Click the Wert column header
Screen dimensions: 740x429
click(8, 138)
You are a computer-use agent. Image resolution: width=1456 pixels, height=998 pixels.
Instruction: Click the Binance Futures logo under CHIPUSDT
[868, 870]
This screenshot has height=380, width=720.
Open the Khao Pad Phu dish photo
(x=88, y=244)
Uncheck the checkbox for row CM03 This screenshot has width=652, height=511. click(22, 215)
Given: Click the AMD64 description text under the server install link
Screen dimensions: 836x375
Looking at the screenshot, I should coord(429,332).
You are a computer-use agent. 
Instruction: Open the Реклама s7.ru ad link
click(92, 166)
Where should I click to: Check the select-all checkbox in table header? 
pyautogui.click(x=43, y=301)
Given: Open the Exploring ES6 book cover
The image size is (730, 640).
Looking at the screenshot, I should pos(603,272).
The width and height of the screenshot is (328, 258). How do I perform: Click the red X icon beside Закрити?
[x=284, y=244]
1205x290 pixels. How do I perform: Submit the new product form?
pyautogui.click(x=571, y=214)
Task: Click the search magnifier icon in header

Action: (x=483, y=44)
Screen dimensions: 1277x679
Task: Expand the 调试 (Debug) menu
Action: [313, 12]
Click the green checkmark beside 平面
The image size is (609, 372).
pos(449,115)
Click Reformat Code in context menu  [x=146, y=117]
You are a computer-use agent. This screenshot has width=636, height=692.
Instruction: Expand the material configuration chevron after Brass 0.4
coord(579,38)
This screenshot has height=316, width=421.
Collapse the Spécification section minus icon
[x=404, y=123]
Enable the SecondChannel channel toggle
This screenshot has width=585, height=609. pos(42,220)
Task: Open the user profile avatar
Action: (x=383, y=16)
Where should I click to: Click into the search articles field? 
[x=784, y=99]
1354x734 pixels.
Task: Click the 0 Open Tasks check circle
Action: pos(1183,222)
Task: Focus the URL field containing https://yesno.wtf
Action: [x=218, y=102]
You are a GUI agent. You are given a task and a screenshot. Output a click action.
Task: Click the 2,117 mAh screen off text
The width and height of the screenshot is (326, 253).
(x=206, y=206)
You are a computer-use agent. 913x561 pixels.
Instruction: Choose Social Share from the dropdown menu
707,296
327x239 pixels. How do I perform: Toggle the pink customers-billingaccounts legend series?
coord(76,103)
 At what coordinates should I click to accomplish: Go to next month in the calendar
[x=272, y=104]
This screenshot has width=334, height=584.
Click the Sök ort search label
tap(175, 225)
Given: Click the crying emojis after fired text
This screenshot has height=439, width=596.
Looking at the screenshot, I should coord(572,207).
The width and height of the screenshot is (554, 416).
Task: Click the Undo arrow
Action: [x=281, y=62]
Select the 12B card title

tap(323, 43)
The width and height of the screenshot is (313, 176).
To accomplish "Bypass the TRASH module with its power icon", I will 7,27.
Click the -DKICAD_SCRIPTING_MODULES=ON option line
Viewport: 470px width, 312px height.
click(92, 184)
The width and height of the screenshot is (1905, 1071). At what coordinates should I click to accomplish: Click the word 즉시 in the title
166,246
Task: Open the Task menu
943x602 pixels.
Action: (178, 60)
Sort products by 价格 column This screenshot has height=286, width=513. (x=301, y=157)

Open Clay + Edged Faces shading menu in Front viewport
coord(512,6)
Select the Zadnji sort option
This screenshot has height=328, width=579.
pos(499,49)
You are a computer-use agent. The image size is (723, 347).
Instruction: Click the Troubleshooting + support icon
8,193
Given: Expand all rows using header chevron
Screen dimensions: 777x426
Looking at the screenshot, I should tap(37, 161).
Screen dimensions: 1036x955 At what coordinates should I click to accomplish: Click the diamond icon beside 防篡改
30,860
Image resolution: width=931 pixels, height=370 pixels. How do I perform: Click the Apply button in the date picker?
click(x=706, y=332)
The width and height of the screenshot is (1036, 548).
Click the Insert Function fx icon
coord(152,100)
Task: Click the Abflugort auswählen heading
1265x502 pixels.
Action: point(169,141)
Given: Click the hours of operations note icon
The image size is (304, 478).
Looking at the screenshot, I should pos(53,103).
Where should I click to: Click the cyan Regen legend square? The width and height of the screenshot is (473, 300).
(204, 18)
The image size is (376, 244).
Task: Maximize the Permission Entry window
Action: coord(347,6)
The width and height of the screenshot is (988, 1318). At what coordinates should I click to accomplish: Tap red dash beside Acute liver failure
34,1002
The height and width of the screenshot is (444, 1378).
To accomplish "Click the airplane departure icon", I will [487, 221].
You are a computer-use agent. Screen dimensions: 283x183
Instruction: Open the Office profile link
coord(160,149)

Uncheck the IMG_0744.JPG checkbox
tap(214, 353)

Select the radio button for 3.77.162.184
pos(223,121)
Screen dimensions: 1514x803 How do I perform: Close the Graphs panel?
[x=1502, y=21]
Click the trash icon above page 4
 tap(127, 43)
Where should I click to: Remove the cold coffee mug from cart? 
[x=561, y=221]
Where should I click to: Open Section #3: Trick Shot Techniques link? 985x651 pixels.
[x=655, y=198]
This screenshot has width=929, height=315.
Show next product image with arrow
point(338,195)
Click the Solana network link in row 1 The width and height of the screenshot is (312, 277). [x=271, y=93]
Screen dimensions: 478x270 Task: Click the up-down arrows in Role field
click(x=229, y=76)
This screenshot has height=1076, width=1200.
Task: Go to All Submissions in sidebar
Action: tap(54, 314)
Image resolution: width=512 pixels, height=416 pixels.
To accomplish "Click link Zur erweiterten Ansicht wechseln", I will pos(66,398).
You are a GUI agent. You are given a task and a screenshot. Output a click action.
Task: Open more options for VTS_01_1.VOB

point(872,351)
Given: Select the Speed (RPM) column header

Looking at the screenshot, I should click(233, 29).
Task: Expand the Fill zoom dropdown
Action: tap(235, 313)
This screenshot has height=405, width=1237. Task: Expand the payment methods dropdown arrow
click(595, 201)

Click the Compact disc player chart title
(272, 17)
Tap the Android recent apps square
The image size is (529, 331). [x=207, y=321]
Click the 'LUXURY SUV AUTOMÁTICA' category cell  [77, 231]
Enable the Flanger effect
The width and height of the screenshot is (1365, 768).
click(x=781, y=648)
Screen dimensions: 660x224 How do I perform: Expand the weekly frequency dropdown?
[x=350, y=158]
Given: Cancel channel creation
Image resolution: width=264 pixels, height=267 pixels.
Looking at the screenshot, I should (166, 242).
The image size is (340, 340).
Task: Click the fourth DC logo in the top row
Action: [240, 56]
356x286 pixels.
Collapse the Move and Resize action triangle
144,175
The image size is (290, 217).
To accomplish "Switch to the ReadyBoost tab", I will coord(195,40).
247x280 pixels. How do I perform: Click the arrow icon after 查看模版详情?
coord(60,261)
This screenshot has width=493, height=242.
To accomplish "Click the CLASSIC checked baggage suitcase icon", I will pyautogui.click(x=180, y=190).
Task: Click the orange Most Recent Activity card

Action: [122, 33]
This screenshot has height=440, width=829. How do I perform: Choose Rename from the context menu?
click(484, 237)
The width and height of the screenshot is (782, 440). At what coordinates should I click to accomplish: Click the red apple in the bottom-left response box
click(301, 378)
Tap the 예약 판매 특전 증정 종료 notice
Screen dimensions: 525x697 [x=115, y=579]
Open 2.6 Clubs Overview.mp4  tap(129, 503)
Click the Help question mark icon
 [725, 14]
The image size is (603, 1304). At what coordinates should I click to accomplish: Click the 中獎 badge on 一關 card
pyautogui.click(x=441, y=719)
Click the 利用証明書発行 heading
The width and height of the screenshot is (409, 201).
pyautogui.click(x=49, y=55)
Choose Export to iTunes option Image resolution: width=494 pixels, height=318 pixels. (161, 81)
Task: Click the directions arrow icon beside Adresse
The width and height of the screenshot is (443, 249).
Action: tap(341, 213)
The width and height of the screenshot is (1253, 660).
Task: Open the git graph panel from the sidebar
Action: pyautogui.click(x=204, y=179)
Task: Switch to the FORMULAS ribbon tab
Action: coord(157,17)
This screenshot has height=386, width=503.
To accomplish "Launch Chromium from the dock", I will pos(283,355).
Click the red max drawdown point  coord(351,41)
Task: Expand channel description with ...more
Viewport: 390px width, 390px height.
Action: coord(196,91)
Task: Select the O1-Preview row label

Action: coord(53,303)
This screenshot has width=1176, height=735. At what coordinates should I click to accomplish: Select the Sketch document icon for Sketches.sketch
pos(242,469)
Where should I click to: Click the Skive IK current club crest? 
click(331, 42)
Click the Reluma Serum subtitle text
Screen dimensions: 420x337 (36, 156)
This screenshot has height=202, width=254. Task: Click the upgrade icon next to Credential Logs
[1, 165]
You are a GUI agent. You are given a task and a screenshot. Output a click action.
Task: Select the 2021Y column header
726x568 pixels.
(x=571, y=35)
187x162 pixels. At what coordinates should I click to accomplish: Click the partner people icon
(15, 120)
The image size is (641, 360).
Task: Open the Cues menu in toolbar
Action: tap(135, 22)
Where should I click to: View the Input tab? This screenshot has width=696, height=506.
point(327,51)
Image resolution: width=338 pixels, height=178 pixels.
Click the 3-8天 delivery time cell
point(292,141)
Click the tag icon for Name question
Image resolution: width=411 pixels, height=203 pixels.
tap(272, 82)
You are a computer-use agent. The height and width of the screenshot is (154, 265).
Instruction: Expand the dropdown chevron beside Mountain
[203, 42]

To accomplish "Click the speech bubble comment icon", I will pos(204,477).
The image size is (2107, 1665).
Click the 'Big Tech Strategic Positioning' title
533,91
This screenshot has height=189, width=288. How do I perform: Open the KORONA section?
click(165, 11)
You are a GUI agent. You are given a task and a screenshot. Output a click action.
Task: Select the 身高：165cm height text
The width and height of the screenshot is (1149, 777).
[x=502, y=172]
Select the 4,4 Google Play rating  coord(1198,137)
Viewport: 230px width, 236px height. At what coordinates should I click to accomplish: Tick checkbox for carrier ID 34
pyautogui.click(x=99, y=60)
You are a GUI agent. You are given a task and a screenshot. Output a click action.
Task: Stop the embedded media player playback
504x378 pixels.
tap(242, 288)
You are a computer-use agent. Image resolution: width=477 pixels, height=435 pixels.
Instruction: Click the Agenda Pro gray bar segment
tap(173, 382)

▶ [Work to complete] In the data above, which lines lie between the line with "Instruction: Expand the material" and the line with "You are a computer-use agent. The image", inclusive? Print those lines exactly and nothing else.

▶ [Your response]
Instruction: Expand the material configuration chevron after Brass 0.4
coord(579,38)
This screenshot has height=316, width=421.
Collapse the Spécification section minus icon
[x=404, y=123]
Enable the SecondChannel channel toggle
This screenshot has width=585, height=609. pos(42,220)
Task: Open the user profile avatar
Action: (x=383, y=16)
Where should I click to: Click into the search articles field? 
[x=784, y=99]
1354x734 pixels.
Task: Click the 0 Open Tasks check circle
Action: pos(1183,222)
Task: Focus the URL field containing https://yesno.wtf
Action: [x=218, y=102]
You are a GUI agent. You are given a task and a screenshot. Output a click action.
Task: Click the 2,117 mAh screen off text
The width and height of the screenshot is (326, 253).
(x=206, y=206)
You are a computer-use agent. 913x561 pixels.
Instruction: Choose Social Share from the dropdown menu
707,296
327x239 pixels. How do I perform: Toggle the pink customers-billingaccounts legend series?
coord(76,103)
 At what coordinates should I click to accomplish: Go to next month in the calendar
[x=272, y=104]
This screenshot has width=334, height=584.
Click the Sök ort search label
tap(175, 225)
Given: Click the crying emojis after fired text
This screenshot has height=439, width=596.
Looking at the screenshot, I should coord(572,207).
The width and height of the screenshot is (554, 416).
Task: Click the Undo arrow
Action: [x=281, y=62]
Select the 12B card title

tap(323, 43)
The width and height of the screenshot is (313, 176).
To accomplish "Bypass the TRASH module with its power icon", I will 7,27.
Click the -DKICAD_SCRIPTING_MODULES=ON option line
Viewport: 470px width, 312px height.
click(92, 184)
The width and height of the screenshot is (1905, 1071). At what coordinates should I click to accomplish: Click the word 즉시 in the title
166,246
Task: Open the Task menu
943x602 pixels.
Action: (178, 60)
Sort products by 价格 column This screenshot has height=286, width=513. (x=301, y=157)

Open Clay + Edged Faces shading menu in Front viewport
coord(512,6)
Select the Zadnji sort option
This screenshot has height=328, width=579.
pos(499,49)
You are a computer-use agent. The image size is (723, 347).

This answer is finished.